Sam Gomberg, energy analyst with the Union of Concerned Scientists, points out that efficiency growth may even be greater than 1.5 percent based on the incentives baked into the bill for utilities.
“I appreciate the amendment and trying to kick the ball forward,” Gomberg said. “But it doesn’t do anything a renewable energy standard does in terms of certainty, market development and something to sink your teeth into.”
After originally eliminating an efficiency standard, Nesbitt’s plan now calls for what Gomberg called a “shared savings” scenario where utilities receive ratepayer-funded incentives to invest in efficiency beyond 1 percent a year.

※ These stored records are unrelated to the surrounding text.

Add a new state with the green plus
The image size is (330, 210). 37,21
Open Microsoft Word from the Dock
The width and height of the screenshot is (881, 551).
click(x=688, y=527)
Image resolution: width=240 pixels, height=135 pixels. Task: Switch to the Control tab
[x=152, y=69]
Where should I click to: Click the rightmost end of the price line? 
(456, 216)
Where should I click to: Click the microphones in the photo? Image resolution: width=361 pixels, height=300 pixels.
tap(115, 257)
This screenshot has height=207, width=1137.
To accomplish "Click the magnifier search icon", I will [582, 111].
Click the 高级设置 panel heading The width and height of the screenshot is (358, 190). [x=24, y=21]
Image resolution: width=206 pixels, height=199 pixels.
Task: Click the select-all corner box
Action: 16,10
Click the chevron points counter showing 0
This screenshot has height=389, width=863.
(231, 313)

He called it an “interesting, counterintuitive” way to structure an efficiency program and advocated for an IRP to require at least 1 percent under the assumption that it’s the “most reasonable and prudent” plan for a utility going forward.
The process
Getting to this point with Nesbitt’s bills was perhaps the most controversial aspect of them. The committee went months without holding hearings on the bills before taking them up again — with significant alterations — over two lengthy sessions on Nov. 4 and Nov. 5.
“It surely was no civics lesson,” Coy said of the process. “Legislators were asked to vote on things they were never asked to read, much less understand or question.”
Other Republican lawmakers also reportedly criticized the way Nesbit brought amendments forward.
“I wasn’t too impressed with the process it went through,” said Ward, of the Michigan Conservative Energy Forum.
He noted that several “good amendments” were brought up during committee that “didn’t see the light of day.”
“Some of it was probably by design — get enough votes to move it to the House floor and let the rest of the House have a crack at it with amendments,” he said. “In reality, it left a whole lot of work still to be done by the rest of the membership. Usually things come out of committee a little cleaner than that.”